Los Verdes, por su parte, han salvado importantes obstáculos para llegar hasta aquí. El primero, regresar al Parlamento, del que se vieron expulsados en 2017 por problemas internos que incluyeron la aparición de una segunda lista verde que dividió el voto ecologista. Impulsados por el movimiento contra el calentamiento global, pero también por sus propuestas en temas sociales y de transparencia en los asuntos públicos, en los pasados comicios vivieron una recuperación espectacular con un 14% de los votos, lo que les ha puesto en la senda del Gobierno. Pero su líder, Kogler, se ha mostrado cauto en estos meses de conversaciones y ha recordado en varias ocasiones la distancia ideológica y programática con los conservadores de Kurz. Los dos partidos ya lo intentaron en 2003, pero entonces las conversaciones de gobierno fracasaron y el ÖVP acabó cerrando una alianza con los ultraderechistas. Ahora, la participación verde como socio minoritario en el Ejecutivo no está exenta de riesgos, las expectativas son altas de cara a la proyección de las formaciones ecologistas en Europa y dentro de Austria tras el importante apoyo cosechado en las urnas.

Los medios austriacos barajan ya un reparto posible de ministerios que daría a los de Kogler las competencias de una gran cartera de infraestructuras, transportes y medio ambiente, otra de asuntos sociales y Justicia, mientras que los democristianos mantendrían las riendas de la economía y los ministerios relacionados con la seguridad (Interior y Defensa) y Exteriores.
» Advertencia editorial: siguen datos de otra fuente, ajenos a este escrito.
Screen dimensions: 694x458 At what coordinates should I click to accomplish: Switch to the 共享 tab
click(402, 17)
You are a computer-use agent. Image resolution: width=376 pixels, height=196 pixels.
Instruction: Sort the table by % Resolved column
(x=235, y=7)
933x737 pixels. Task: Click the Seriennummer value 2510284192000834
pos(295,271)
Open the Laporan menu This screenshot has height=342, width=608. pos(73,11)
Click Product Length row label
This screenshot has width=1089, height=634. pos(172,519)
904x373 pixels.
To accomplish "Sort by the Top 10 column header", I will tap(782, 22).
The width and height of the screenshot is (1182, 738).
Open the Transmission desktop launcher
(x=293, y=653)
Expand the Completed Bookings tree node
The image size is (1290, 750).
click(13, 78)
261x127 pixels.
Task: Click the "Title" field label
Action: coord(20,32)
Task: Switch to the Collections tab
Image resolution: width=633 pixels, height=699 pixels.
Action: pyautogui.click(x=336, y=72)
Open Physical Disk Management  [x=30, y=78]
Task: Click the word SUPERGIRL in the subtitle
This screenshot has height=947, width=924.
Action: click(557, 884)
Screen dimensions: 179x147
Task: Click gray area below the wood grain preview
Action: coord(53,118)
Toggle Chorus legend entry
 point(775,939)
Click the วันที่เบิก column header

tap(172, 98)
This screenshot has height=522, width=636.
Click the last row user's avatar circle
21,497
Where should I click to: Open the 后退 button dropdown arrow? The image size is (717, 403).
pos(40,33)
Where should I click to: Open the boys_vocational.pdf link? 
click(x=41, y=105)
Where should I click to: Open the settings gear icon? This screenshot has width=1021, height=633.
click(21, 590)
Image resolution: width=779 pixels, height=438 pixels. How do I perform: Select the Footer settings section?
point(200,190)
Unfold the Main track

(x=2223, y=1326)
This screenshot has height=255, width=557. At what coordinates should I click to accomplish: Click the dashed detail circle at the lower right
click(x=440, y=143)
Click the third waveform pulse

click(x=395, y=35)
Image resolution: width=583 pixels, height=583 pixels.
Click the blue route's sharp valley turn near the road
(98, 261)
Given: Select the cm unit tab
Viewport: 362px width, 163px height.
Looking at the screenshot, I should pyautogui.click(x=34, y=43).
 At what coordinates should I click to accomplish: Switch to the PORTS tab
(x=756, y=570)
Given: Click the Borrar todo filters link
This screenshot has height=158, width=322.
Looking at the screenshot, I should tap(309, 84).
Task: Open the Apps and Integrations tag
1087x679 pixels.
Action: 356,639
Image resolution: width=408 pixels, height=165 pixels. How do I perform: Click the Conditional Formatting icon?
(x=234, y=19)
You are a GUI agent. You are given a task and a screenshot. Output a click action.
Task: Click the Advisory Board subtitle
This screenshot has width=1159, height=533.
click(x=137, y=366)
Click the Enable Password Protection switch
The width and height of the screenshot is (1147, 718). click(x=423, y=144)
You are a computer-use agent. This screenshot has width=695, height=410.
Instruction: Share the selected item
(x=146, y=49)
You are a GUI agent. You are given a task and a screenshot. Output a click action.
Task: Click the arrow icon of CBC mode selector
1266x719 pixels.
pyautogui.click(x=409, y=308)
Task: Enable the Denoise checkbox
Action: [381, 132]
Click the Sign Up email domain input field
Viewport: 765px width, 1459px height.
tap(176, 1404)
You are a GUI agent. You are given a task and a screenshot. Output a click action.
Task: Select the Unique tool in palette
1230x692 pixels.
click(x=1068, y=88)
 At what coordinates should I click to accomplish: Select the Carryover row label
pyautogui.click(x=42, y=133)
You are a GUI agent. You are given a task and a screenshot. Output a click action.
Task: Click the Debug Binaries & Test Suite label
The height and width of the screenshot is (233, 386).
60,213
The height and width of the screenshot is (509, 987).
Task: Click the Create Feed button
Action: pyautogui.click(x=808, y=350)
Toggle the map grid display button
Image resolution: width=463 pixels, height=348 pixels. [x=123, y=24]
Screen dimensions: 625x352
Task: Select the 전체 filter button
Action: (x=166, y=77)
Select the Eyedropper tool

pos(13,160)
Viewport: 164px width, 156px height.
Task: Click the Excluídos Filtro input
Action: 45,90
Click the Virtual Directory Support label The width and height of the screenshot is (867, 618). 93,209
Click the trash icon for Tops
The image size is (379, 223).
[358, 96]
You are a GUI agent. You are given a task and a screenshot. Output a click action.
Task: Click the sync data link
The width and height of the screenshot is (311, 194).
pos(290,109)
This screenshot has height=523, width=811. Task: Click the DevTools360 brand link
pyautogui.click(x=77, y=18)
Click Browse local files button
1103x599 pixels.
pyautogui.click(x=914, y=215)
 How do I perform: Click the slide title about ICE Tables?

La ultraderecha se lame las heridas

La ultraderecha austriaca ha recibido con duras críticas el anuncio de la recta final de las negociaciones entre conservadores y verdes para formar gobierno en Austria. El nuevo líder del FPÖ, Norbert Hofer, ha acusado a Sebastian Kurz de romper la promesa electoral de mantener el curso derechista marcado con la extrema derecha en el Ejecutivo de coalición roto en mayo y de rendirse a la fracción "de izquierda" de los democristianos, que en su opinión ya apostó por la elección del actual presidente del país, el exportavoz verde Alexander Van der Bellen.

Hofer augura que con el giro dado por Kurz el FPÖ recuperará los electores perdidos y arrebatará parte a los conservadores, pero el partido está lejos de sus mejores tiempos. Desde que estallara el caso Ibiza en torno a su exlíder Heinz-Christian Strache, no han parado de surgir revelaciones sobre supuestos excesos y posible malversación de dinero del partido por parte de este. Strache, que primero dejó en suspenso su militancia y luego fue expulsado, no descarta del todo un regreso a la escena política. Varios de sus partidarios han dejado el FPÖ para crear un nuevo partido que le abriría las puertas para ser candidato al Ayuntamiento de Viena el año próximo.